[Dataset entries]
- Opening Delimiter -

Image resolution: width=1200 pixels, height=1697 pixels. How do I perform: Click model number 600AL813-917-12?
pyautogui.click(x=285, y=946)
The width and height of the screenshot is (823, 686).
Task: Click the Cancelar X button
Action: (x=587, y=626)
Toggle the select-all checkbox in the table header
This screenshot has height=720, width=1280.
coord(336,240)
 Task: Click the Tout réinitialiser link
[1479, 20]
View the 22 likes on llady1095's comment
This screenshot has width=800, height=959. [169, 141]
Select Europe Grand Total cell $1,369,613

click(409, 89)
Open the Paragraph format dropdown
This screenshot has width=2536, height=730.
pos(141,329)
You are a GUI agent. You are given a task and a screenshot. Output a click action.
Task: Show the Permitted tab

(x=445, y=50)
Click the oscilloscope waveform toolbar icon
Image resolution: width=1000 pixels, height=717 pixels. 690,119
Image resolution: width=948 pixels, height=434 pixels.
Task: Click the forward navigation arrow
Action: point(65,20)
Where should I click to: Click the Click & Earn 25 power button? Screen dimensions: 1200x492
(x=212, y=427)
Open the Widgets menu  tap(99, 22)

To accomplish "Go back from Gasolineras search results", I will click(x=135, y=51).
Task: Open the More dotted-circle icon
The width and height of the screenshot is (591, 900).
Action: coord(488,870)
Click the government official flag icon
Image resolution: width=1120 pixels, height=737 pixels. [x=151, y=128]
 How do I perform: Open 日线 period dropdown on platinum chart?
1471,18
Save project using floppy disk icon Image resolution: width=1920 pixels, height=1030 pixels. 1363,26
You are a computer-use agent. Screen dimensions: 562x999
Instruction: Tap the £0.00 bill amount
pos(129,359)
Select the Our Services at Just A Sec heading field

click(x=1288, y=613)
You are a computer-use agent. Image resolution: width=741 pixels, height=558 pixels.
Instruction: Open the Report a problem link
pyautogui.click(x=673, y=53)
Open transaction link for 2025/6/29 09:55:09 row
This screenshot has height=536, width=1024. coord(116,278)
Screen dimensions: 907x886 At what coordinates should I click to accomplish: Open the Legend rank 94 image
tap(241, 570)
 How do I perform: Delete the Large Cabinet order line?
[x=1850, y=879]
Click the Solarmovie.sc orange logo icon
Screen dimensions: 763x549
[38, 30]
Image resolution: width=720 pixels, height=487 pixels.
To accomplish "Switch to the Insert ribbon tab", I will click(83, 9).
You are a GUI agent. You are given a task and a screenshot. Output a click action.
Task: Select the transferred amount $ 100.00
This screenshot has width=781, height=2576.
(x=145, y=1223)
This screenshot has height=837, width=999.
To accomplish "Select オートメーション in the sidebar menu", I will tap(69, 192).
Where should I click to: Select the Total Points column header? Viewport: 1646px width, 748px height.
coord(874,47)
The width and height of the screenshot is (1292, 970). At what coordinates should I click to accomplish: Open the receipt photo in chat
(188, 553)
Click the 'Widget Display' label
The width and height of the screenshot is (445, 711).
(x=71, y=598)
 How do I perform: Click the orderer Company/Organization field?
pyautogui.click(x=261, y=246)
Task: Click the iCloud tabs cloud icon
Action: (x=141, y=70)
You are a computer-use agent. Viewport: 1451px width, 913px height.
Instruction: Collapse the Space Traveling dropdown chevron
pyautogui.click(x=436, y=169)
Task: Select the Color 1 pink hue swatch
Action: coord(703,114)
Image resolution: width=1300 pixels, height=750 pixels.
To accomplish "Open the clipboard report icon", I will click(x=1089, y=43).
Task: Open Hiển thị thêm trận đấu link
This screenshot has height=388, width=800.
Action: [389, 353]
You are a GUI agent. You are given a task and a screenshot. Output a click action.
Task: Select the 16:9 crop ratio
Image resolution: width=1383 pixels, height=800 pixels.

- Closing Delimiter -

- _The problem_
Your answer should be one number: how many lines in the records above include "menu".

- _Task output_
2